2) Landwirtschaftliche Erzeugnisse und deren Verarbeitungsprodukte dürfen mit Hinweisen auf Eigenschaften oder Produktionsmethoden, welche sich aus Vorschriften über die umweltgerechte Produktion, den Ökologischen Leistungsnachweis oder die tiergerechte Betriebsführung ergeben, oder mit Hinweisen auf diese Vorschriften versehen werden. Die Hinweise müssen insbesondere den Vorschriften über den Täuschungsschutz im Bereich des Lebensmittelrechts entsprechen.
3) Erzeugnisse dürfen nur dann als aus biologischem Landbau stammend gekennzeichnet werden, wenn der gesamte Betrieb biologisch bewirtschaftet wird. Das Amt für Umwelt kann namentlich für Betriebe mit Dauerkulturen Ausnahmen gewähren, soweit die Integrität der biologischen Wirtschaftsweise und deren Kontrollierbarkeit dadurch nicht beeinträchtigt werden.[^16]
4) Das Amt für Umwelt kann Richtlinien privater Organisationen anerkennen, wenn sie die Anforderungen nach Abs. 1 Bst. a enthalten.[^17]
4. Pflanzengesundheit[^18]
Art. 13
Einfuhr, Ausfuhr, Produktion und Inverkehrbringen
1) Die Regierung kann mit Verordnung Vorschriften über die Einfuhr, die Ausfuhr, die Produktion und das Inverkehrbringen von Pflanzenmaterial erlassen.
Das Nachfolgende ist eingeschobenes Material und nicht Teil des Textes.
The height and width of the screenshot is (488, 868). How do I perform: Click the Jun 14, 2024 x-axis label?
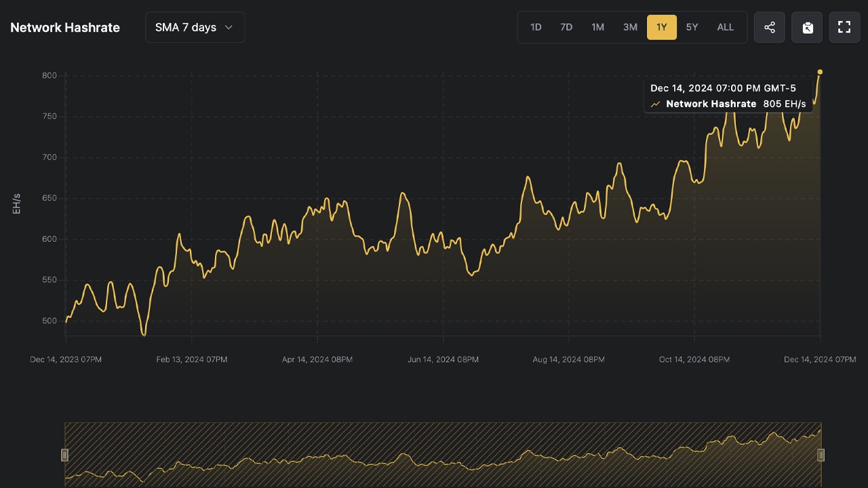coord(443,359)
Sie kann insbesondere:[^19]
- a) festlegen, dass bestimmtes Pflanzenmaterial nur mit einer Bewilligung in Verkehr gebracht werden darf;
- b) Vorschriften über die Registrierung und die Kontrolle von Betrieben, welche solches Pflanzenmaterial produzieren oder in Verkehr bringen, erlassen;
- c) diese Betriebe verpflichten, über solches Pflanzenmaterial Buch zu führen;
- d) die Einfuhr und das Inverkehrbringen von Pflanzenmaterial, welches von besonders gefährlichen Schadorganismen befallen ist oder befallen sein könnte, untersagen;
- e) eine Meldepflicht für besonders gefährliche und andere als besonders gefährliche Schadorganismen einführen;[^20]
- f) die Voraussetzungen zur Übernahme der Kosten festlegen, wenn gegen die Grundsätze der Pflanzengesundheit verstossen wird;[^21]
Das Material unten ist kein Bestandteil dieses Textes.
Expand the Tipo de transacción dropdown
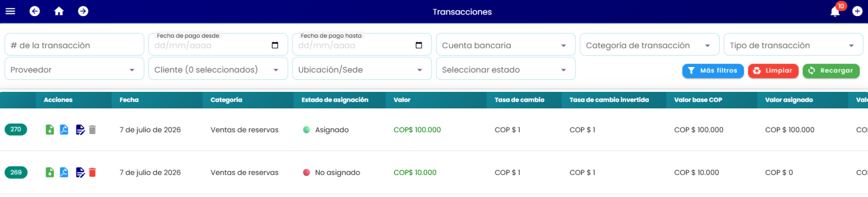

- g) den Anbau stark anfälliger Wirtspflanzen untersagen.
2) Das Amt für Umwelt sorgt dafür, dass das zur Ausfuhr bestimmte Pflanzenmaterial die internationalen Anforderungen erfüllt.[^22]
Art. 14
a) bei besonders gefährlichen Schadorganismen[^24]
1) Um die Einschleppung und Ausbreitung von besonders gefährlichen Schadorganismen zu verhindern, kann das Amt für Umwelt:[^25]
- a) die Überwachung der phytosanitären Lage anordnen;[^26]
- b) festlegen, dass befallsverdächtiges Pflanzenmaterial und befallsverdächtige Gegenstände und Parzellen so lange isoliert werden, wie der Befall nicht ausgeschlossen werden kann;
- c) die Behandlung, Desinfizierung oder Vernichtung von Kulturen, Pflanzenmaterial, Produktionsmitteln und Gegenständen anordnen, die von besonders gefährlichen Schadorganismen befallen sind oder befallen sein könnten.
1a) Das Amt für Umwelt kann die phytosanitäre Lage im Geodatenportal und in anderen geeigneten Medien veröffentlichen.[^27]
2) Weitere Einzelheiten regelt die Regierung mit Verordnung.
Art. 14a [^28]
b) bei anderen als besonders gefährlichen Schadorganismen
1) Zur Bekämpfung von Schadorganismen, die aufgrund ihrer biologischen Eigenschaften oder ihrer Verbreitung nicht als besonders gefährliche Schadorganismen gelten, kann die Regierung insbesondere:
- a) die Überwachung der phytosanitären Lage anordnen;
- b) die Behandlung, Desinfizierung oder Vernichtung von Kulturen, Pflanzenmaterial, Böden, Produktionsmitteln und Gegenständen anordnen, die von solchen Schadorgansimen befallen sind oder befallen sein könnten;
- c) die Bewirtschaftung einer oder mehrerer befallenen Parzellen, bis hin zu einer mehrjährigen Schwarzbrache, einschränken.
2) Das Amt für Umwelt kann die phytosanitäre Lage im Geodatenportal und in anderen geeigneten Medien veröffentlichen.
3) Weitere Einzelheiten regelt die Regierung mit Verordnung.
Dieses Dokument ersetzt nicht die offizielle Publikation im Landesgesetzblatt. Seit dem 1. Januar 2013 ist gemäss Art. 8 des Kundmachungsgesetzes (LGBl 2012 Nr. 174) ausschliesslich die signierte elektronische Fassung des LGBl rechtsverbindlich. Für eventuelle Ungenauigkeiten bei der Übertragung in dieses Format wird keine Haftung übernommen.